_EXERCISE AIM:_ Lay out the material below as a Markdown table with the columns Row and Line, starting with the line that contains "This screenshot has" and going on through the end of the material, with blank lines left out. Leave the pictures out of the table.

- - - - -

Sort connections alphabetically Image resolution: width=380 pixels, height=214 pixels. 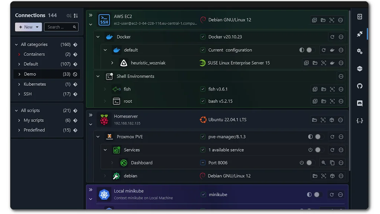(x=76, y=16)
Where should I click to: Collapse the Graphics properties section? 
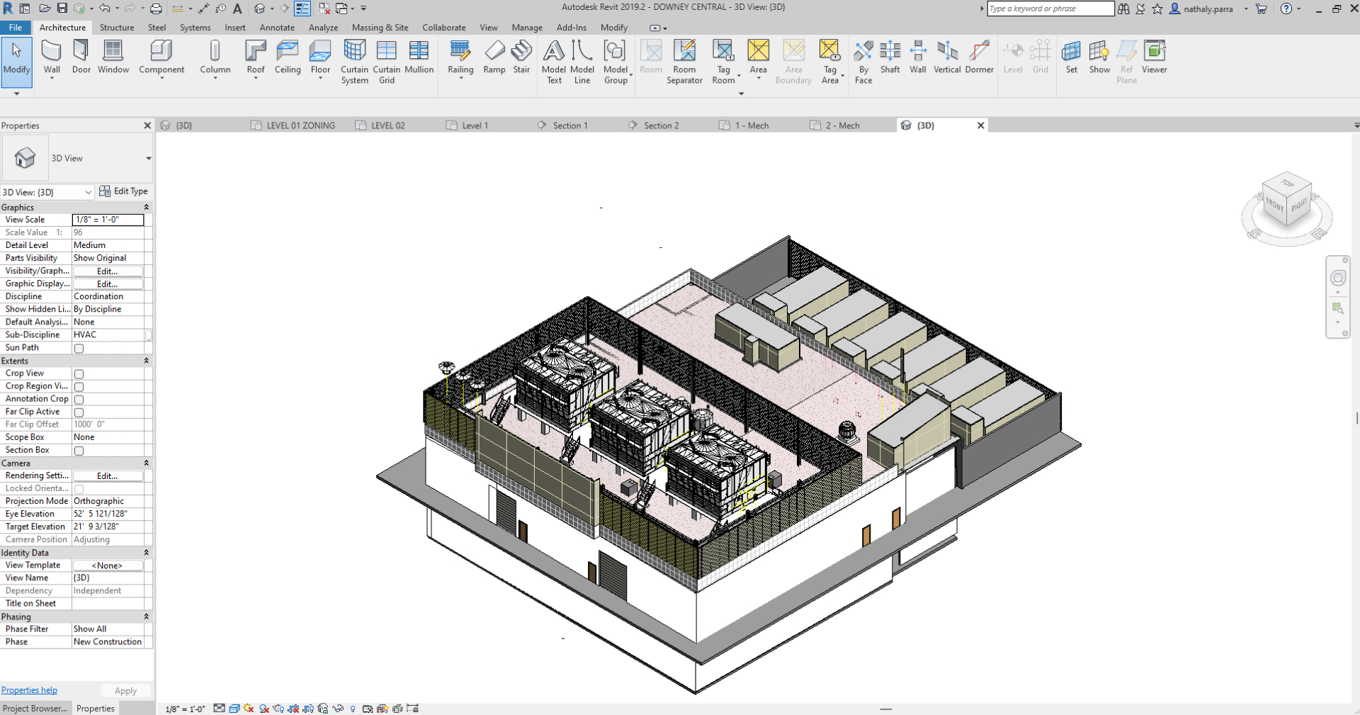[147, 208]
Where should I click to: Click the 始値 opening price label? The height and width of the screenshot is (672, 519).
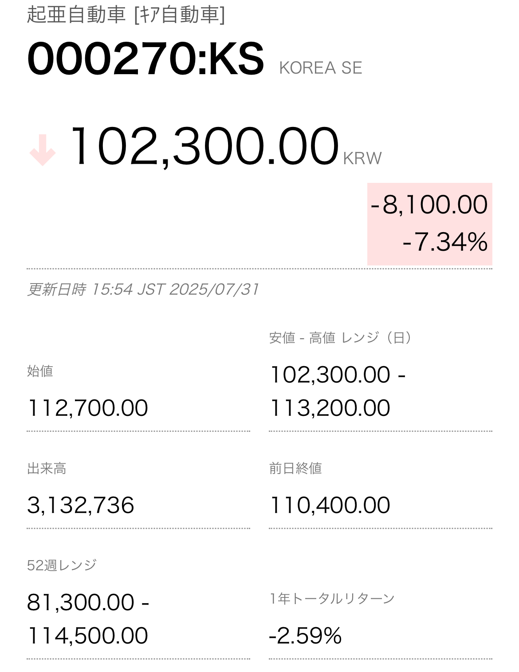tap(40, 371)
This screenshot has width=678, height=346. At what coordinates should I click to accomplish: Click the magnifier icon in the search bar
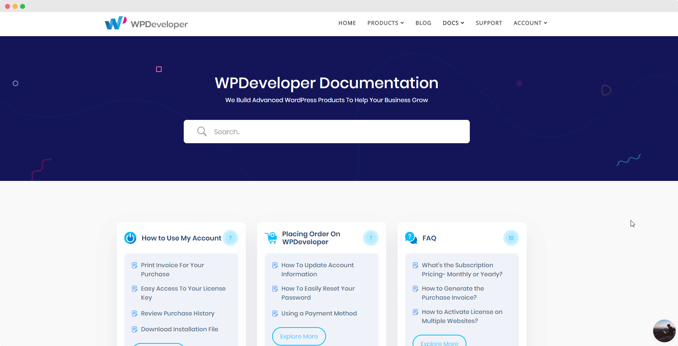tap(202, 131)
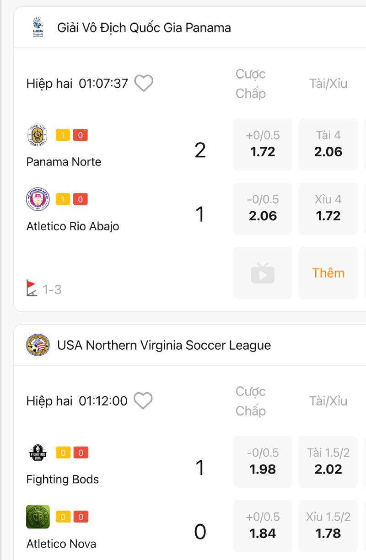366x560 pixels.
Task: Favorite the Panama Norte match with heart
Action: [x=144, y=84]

- - - - -

_ANSWER TO THE PROBLEM:_
| Row | Line |
|---|---|
| 1 | This screenshot has width=678, height=346. At what coordinates should I click to accomplish: Click the magnifier icon in the search bar |
| 2 | tap(202, 131) |
| 3 | 366x560 pixels. |
| 4 | Task: Favorite the Panama Norte match with heart |
| 5 | Action: [x=144, y=84] |